Social scientists must address ChatGPT’s ethical challenges before using it for research

Outlining challenges that ChatGPT pose, researchers from Penn’s School of Social Policy & Practice and Annenberg School for Communication have written recommendations in five areas for ethical use of the technology in a new paper.

Researchers at Penn’s School of Social Policy & Practice (SP2) and Annenberg School for Communication have published recommendations to ensure the ethical use of artificial intelligence resources such as ChatGPT by social work scientists. The paper, titled “ChatGPT for Social Work Science: Ethical Challenges and Opportunities,” is published in the Journal of the Society for Social Work and Research.

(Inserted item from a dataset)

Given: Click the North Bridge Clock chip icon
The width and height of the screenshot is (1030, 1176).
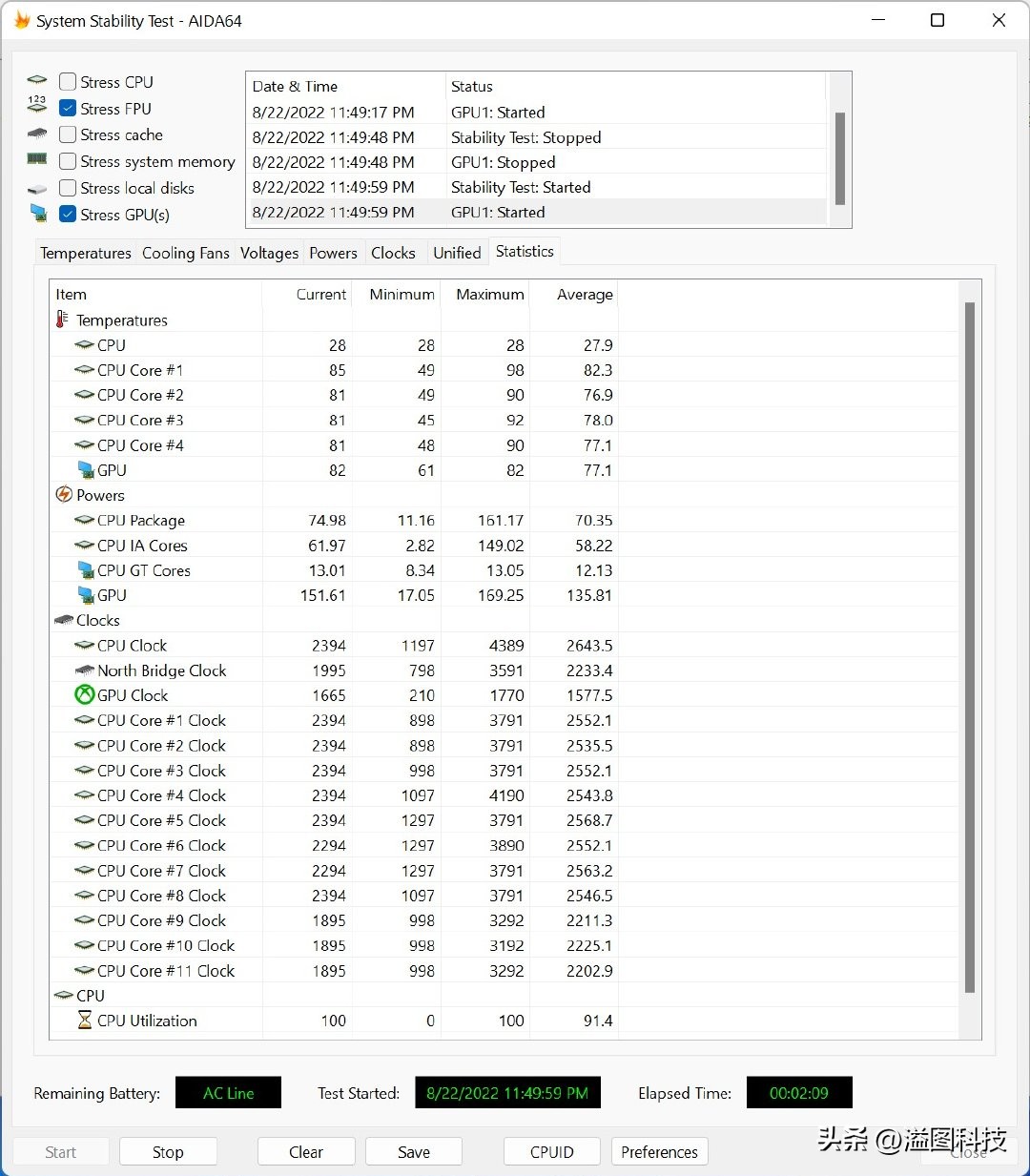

An AI chatbot selects an option from a screen.
Image: iStock/Guillaume

 The article is co-authored by Desmond Upton Patton, Aviv Landau, and Siva Mathiyazhagan. Patton, a pioneer in the interdisciplinary fusion of social work, communications, and data science, holds joint appointments at Annenberg and SP2 as the Brian and Randi Schwartz University Professor.

Outlining challenges that ChatGPT and other large language models pose across bias, legality, ethics, data privacy, confidentiality, informed consent, and academic misconduct, the piece provides recommendations in five areas for ethical use of the technology: transparency, fact-checking, authorship, anti-plagiarism, and inclusion and social justice.

Of particular concern to the authors are the limitations of artificial intelligence in the context of human rights and social justice.

“Similar to a bureaucratic system, ChatGPT enforces thought without compassion, reason, speculation, or imagination,” they write.